Selected passage —
▬▬▬▬▬▬
The Republicans deny that under the Constitution slaves are recognized as property. If we could believe they would go to their constituents and urge the ratification of proper amendments, we believe the Gull States would suspend their action. Certainly so, if the amendments be carried out in good faith. If they will cease preaching the irrepressible conflict doctrine and declare slaves to be property, that they shall be delivered up when claimed as fugitives, that abolition societies shall be abolished and abolition presses be suppressed, that abolition speeches shall no longer be made, and that we shall not have pirates and murderers sent among our women and children, when such an honest effort is made to meet the demands of the South, there is a prospect of giving them a fair consideration. [Roars of laughter from the galleries and the Republican Senators.] He continued, saying — Senators may laugh in our faces. [Renewed laughter from the whole house.] My friends from Kentucky, Missouri, and other Union-saving friends may look and see derision depicted in their countenances when I make this proposition. [Laughter.] I trust they will understand.

The Latin maxim says, "Learn, even from your enemies, some wisdom." I have told the people whom I represent, long, long ago, that they will not be permitted to keep that which they have now; that they are regarded as poltroons, and that you talk of coercion, and of binding this glorious Union, as you call it, with cords of hemp. Yet you petition that his glorious Union shall continue. Stop with in your borders those flaming presses and public speakers who excite the people against us I say to those States that you shall not-- that's the word I choose to use, and I represent the feeling and determination of the people I represent — I say you shall not permit men to excite your citizens by making John Brown speeches and bringing strychnine within the limits of the State I represent.
▬▬▬▬▬▬
Task objective —
In the speech, what Latin maxim does the speaker quote? Rely only on the speech for the answer, not on the material.

Data section —
▬▬▬▬▬▬
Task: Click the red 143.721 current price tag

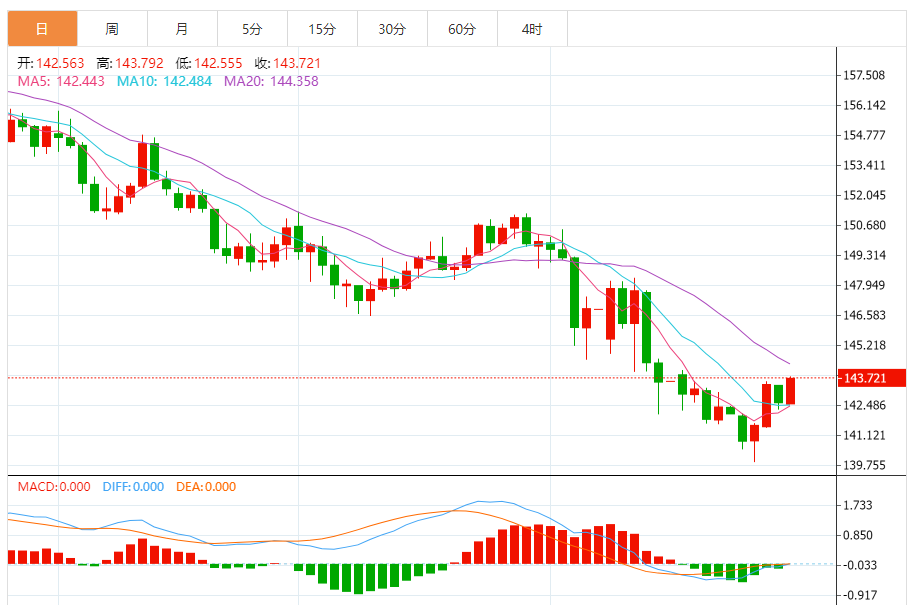Action: coord(872,378)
▬▬▬▬▬▬
Finished answer —
"Learn, even from your enemies, some wisdom."